Erano stati i genitori della vittima a denunciare, inoltre, che «la diocesi ci offrì dei soldi della Caritas in cambio di una clausola di riservatezza e del silenzio di nostro figlio». Una dichiarazione a cui monsignor Gisana, dopo essere stato sentito in procura come persona informata sui fatti, ha voluto rispondere con una nota, tramite i suoi avvocati. «Erano stati i genitori del ragazzo a chiedere riservatezza sulla vicenda – dichiarano i legali a MeridioNews – già nel 2017 durante il primo incontro con il vescovo. È in quella occasione che madre e padre fanno presente di dovere affrontare ingenti spese per il percorso psicologico del figlio e chiedono una mano». Il vescovo si dice disponibile e chiede di poter parlare direttamente con il ragazzo che, nel frattempo, era diventato maggiorenne. Per avviare le investigazioni di natura canonica, infatti, è necessario che sia la vittima a formalizzare una denuncia scritta. L’incontro avviene alla fine del 2018, il ragazzo sottoscrive la dichiarazione e viene avviata un’indagine dal tribunale ecclesiastico di Palermo. Diversi testimoni vengono ascoltati, mentre il sacerdote accusato non si presenta in aula ma rende solo una testimonianza informale.
«Quell’indagine si conclude con l’archiviazione – spiegano Montalbano e Cantaro – perché i fatti risalgono a quando Rugolo era ancora seminarista. È il vescovo a scegliere comunque, nell’ottobre del 2019, di prendere un provvedimento di allontanamento nei confronti di Rugolo, con precise prescrizioni, cioè sottoponendo alla vigilanza delle autorità ecclesiastiche e a un percorso psicologico per capire le ragioni che lo avrebbero indotto a certi comportamenti e per valutare la sua scelta sacerdotale». Stando a quanto ricostruito dai legali, la situazione sarebbe cambiata quando accanto alla famiglia subentra un avvocato esperto in diritto canonico. Da quel momento, è lui a tenere i rapporti con la diocesi. «È lui – sostengono gli avvocati – a iniziare una negoziazione per determinare sia l’importo da corrispondere alla famiglia che le modalità: 25mila euro a titolo di risarcimento dei danni da consegnare in contanti tramite un intermediario». Cifra e modalità su cui non sarebbe stato trovato l’accordo con monsignor Gisana che «ha anche ricevuto numerose pressioni da parte dell’avvocato della famiglia per ottenere il denaro».

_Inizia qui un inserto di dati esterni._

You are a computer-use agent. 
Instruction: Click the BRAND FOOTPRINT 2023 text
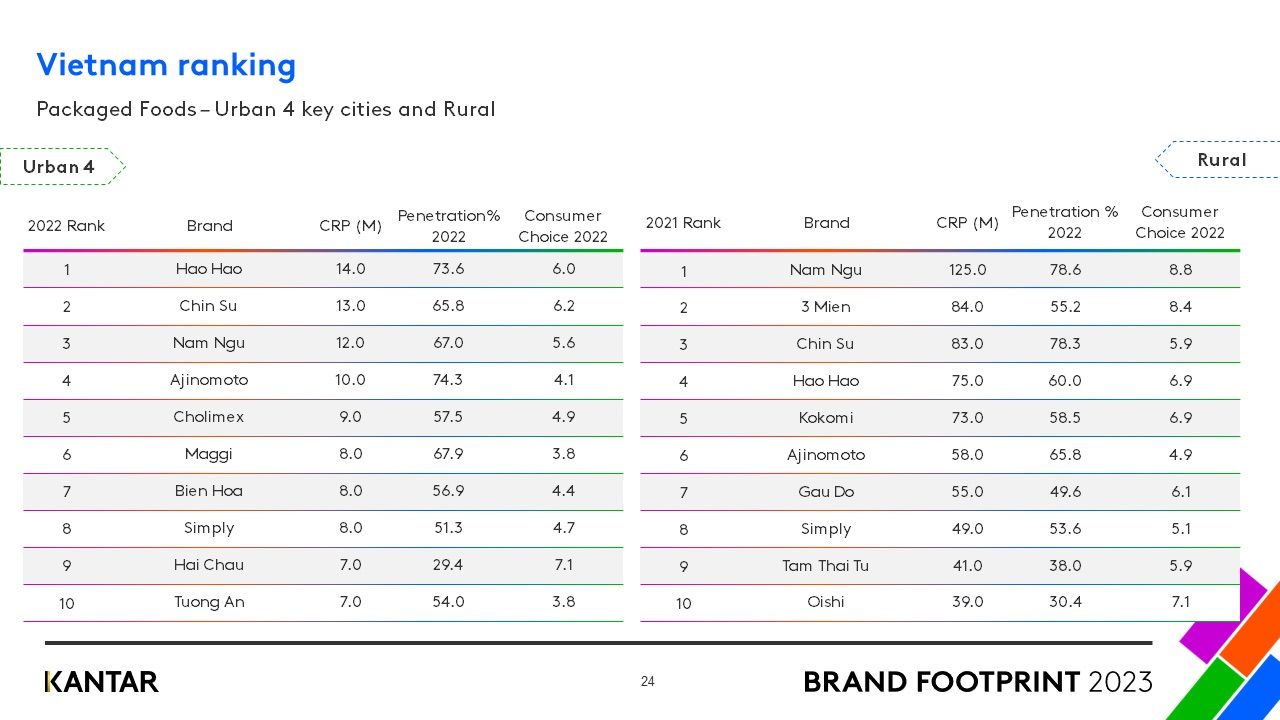tap(977, 682)
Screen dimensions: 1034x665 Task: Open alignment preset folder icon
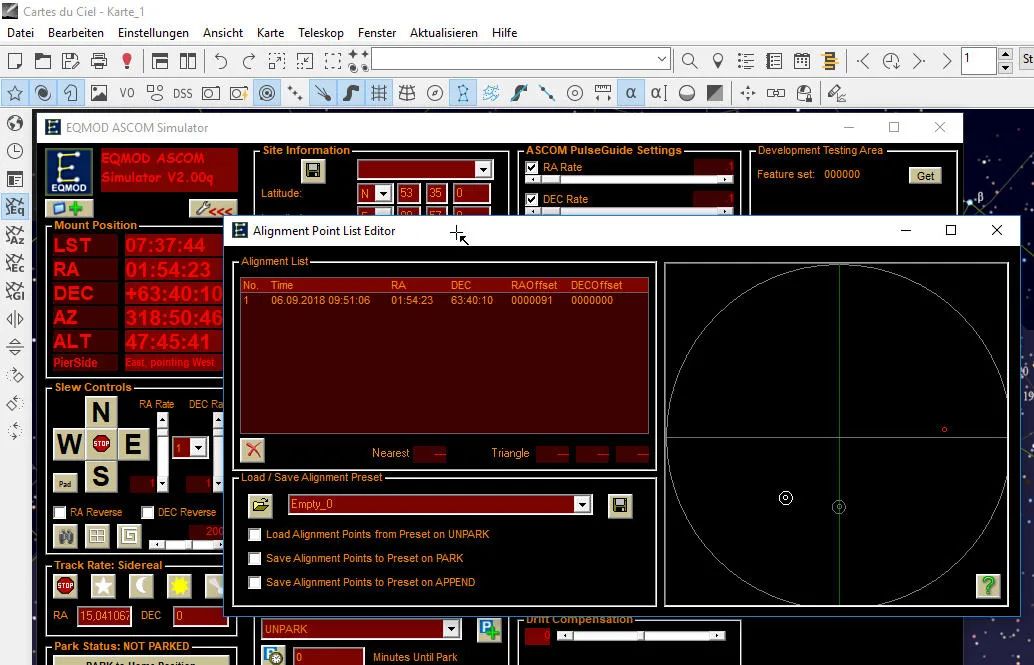click(260, 505)
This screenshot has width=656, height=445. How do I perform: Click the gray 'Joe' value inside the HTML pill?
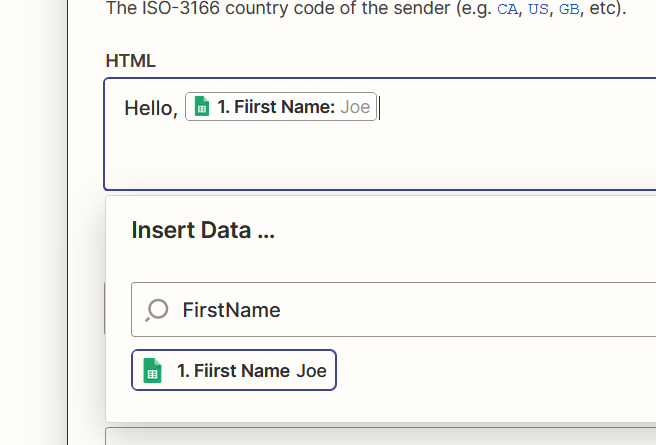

Intanto, qualche giorno fa, il tribunale del Riesame ha dichiarato inammissibile la richiesta di scarcerazione presentata dai difensori del sacerdote, Antonino Lizio e Denis Lovison. Gli abusi denunciati dalla vittima, che riguarderebbero almeno altri due ragazzi, sarebbero avvenuti a partire dal 2009 in parrocchia prima della messa, in macchina e anche a casa di Rugolo. In lui il giovane, che all’epoca era attivo in parrocchia frequentando anche l’Azione cattolica con l’idea di diventare sacerdote, avrebbe visto non solo un amico ma anche una guida spirituale fino a quando non sarebbero cominciate le violenze. «Mi disse che era disposto anche a lasciare il seminario per avere una relazione con me – ha dichiarato la vittima nella denuncia – e mi disse che aveva una erezione in corso. Sorpreso e spaventato ho cercato di fargli capire che non avevo nessuna intenzione di avere una relazione con lui e mi sono alzato per andare via dalla stanza, ma lui mi ha trattenuto per il braccio e ha chiuso la porta a chiave. Si è abbassato i pantaloni e gli slip e ha iniziato a masturbarsi». Dall’analisi del computer di Rugolo, adesso sarebbe emerso anche che il prete era solito frequentare siti pornografici, anche sessanta volte al giorno, utilizzando come chiave di ricerca soprattutto la parola inglese «teen», che vuol dire «adolescente».